= Stated task =
State how many lines in the entries below contain the string "basket", treating uppercase and lowercase as different, and give only that number.

--- Start of Listed entries ---

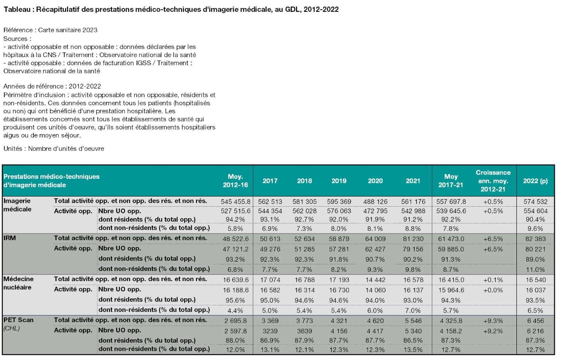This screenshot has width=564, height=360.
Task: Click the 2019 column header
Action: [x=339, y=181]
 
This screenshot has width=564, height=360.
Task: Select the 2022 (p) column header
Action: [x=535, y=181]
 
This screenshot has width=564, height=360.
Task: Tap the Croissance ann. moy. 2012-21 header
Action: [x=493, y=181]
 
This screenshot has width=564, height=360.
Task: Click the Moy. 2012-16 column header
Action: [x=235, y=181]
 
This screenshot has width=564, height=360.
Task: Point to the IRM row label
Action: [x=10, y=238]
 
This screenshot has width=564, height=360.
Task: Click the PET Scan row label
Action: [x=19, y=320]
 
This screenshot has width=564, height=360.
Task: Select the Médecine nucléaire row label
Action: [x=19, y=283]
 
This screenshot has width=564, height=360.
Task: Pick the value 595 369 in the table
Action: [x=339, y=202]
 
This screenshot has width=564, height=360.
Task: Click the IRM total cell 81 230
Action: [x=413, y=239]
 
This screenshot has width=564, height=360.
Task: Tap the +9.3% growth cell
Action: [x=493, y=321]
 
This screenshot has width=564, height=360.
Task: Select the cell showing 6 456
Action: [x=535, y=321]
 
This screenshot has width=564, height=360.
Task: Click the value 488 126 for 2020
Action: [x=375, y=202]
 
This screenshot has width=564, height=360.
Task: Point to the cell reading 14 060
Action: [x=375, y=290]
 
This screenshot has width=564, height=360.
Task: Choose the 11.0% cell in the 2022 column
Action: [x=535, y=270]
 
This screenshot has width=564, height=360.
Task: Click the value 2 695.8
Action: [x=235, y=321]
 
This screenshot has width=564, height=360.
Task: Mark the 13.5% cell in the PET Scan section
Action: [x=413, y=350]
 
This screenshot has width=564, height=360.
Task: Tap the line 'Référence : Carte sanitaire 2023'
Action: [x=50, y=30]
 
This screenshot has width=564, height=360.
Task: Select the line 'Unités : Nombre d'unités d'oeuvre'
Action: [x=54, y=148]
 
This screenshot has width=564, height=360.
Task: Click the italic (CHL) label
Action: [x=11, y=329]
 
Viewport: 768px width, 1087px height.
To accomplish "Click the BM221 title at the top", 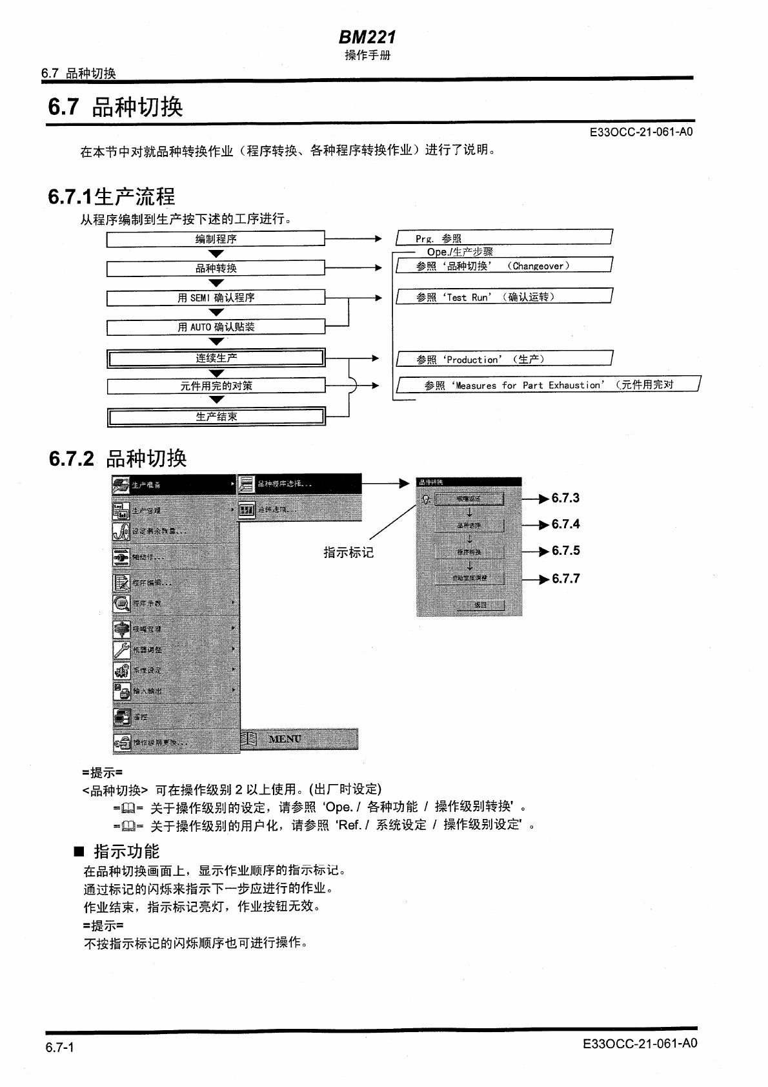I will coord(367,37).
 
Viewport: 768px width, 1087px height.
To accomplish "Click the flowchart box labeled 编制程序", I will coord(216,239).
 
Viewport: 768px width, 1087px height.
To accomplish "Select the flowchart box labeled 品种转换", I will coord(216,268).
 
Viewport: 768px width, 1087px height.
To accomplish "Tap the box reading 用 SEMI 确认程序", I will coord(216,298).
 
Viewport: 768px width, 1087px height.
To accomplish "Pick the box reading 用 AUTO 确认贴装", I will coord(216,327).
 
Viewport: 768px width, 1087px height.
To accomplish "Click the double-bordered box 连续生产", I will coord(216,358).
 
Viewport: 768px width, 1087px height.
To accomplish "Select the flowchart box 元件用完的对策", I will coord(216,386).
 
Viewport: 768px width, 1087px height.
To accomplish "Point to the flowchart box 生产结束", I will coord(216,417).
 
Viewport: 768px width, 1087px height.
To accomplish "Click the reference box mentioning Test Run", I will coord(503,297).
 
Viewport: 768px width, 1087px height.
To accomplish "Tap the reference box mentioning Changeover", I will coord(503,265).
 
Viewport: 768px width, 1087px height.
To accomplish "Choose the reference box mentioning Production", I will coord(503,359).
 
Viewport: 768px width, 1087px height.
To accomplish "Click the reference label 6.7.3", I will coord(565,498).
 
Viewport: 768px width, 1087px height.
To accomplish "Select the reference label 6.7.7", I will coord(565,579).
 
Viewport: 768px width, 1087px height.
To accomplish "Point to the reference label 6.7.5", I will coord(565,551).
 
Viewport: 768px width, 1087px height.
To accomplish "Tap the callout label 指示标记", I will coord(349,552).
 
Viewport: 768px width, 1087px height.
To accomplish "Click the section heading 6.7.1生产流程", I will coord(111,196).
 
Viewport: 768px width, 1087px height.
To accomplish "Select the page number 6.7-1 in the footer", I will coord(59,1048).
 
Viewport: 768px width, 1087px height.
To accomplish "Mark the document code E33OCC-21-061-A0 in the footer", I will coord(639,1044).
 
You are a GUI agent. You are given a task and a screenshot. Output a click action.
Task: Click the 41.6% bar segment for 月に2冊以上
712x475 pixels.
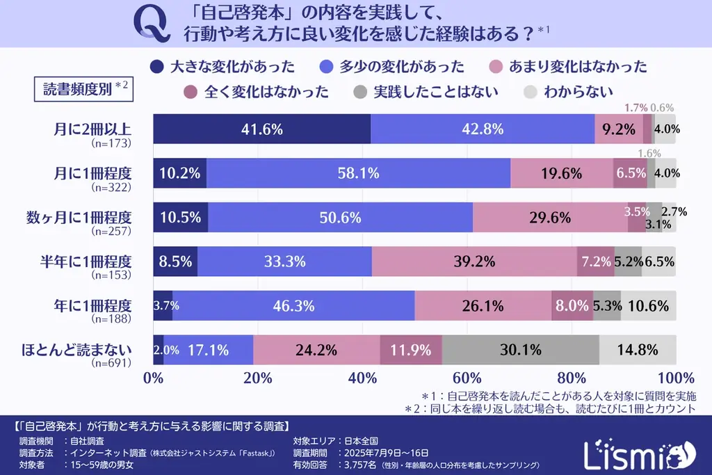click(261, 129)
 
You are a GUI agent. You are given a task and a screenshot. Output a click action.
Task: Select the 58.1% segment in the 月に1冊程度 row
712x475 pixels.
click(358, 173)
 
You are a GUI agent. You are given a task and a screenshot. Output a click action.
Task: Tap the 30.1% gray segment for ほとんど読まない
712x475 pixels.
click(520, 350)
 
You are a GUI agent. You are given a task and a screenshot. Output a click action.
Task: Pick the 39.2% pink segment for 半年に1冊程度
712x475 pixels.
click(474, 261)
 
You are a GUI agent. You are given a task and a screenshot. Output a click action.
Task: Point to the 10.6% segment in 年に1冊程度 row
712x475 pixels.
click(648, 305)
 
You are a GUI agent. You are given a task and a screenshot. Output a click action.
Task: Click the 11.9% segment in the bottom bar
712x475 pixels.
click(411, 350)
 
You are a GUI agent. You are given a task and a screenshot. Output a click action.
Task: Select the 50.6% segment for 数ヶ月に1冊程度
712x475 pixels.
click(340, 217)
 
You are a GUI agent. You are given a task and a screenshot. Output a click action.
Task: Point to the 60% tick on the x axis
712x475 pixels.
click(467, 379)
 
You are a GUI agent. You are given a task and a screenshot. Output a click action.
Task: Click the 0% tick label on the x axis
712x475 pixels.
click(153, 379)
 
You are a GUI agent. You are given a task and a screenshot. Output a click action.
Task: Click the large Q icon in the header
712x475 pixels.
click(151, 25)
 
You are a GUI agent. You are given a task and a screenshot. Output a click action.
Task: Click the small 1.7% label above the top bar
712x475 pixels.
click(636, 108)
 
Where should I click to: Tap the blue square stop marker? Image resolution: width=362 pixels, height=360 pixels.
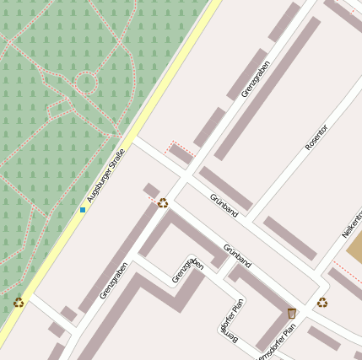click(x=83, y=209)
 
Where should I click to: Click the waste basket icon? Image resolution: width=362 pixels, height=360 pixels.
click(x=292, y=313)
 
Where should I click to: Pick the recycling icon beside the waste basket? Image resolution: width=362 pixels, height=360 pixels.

--- End of Listed entries ---

= Solution below =
2